Experts have said that rare footage of an endangered marsupial in outback Australia is a sign that native animals are beginning to recover from years of feral cat predation.

Feral cats threaten the survival of over 100 native species in Australia, according to federal environment officials.

The opportunistic predators have caused the extinction of some ground-dwelling birds and small to medium-sized mammals.

Experts have said they have been a “major cause of decline” for many endangered marsupials, including the bilby, bandicoot, bettong and numbat.

In the northern state of Queensland, though, there are signs that some native animals are beginning to recover.

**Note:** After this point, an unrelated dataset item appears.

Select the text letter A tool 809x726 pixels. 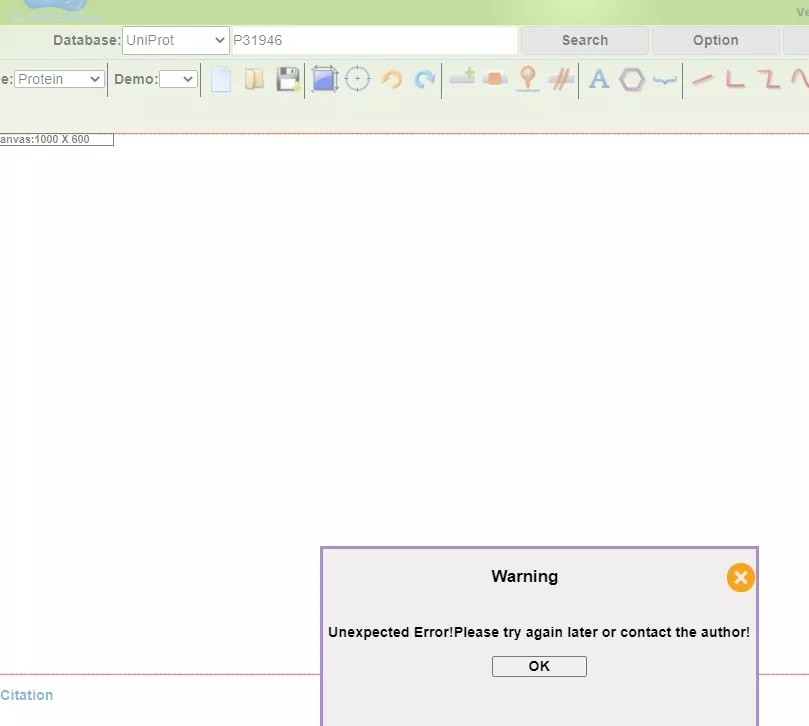click(x=599, y=79)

At the Astrebla Downs National Park, 1,500 kilometers northwest of Brisbane, 3,000 feral cats have been removed since 2013.

Licensed hunters have said that thermal imaging technology, rather than powerful spotlights, have helped them control the wild cat population by making it easier to find them hiding in vegetation.

A recent survey in the region revealed a record number of 471 bilbies, one of Australia’s best-known marsupials.

Also, for the first time in a decade, researchers managed to film a threatened desert marsupial in outback Queensland in June.

“It is called a kowari,” said ecologist John Augusteyn, who shot the footage. “They are a little, tiny carnivorous marsupial that lives in outback, or arid, western Queensland and also down in South Australia. They are a very charismatic little guy. Very fast, very inquisitive.”

Ecologists say that decent rainfall has also helped to boost marsupial numbers.

Nearly 3 billion animals in Australia were killed or displaced by the devastating “Black Summer” bushfires in 2019 and 2020, according to scientists.

They have said that the biggest cause of species decline in Australia is habitat loss.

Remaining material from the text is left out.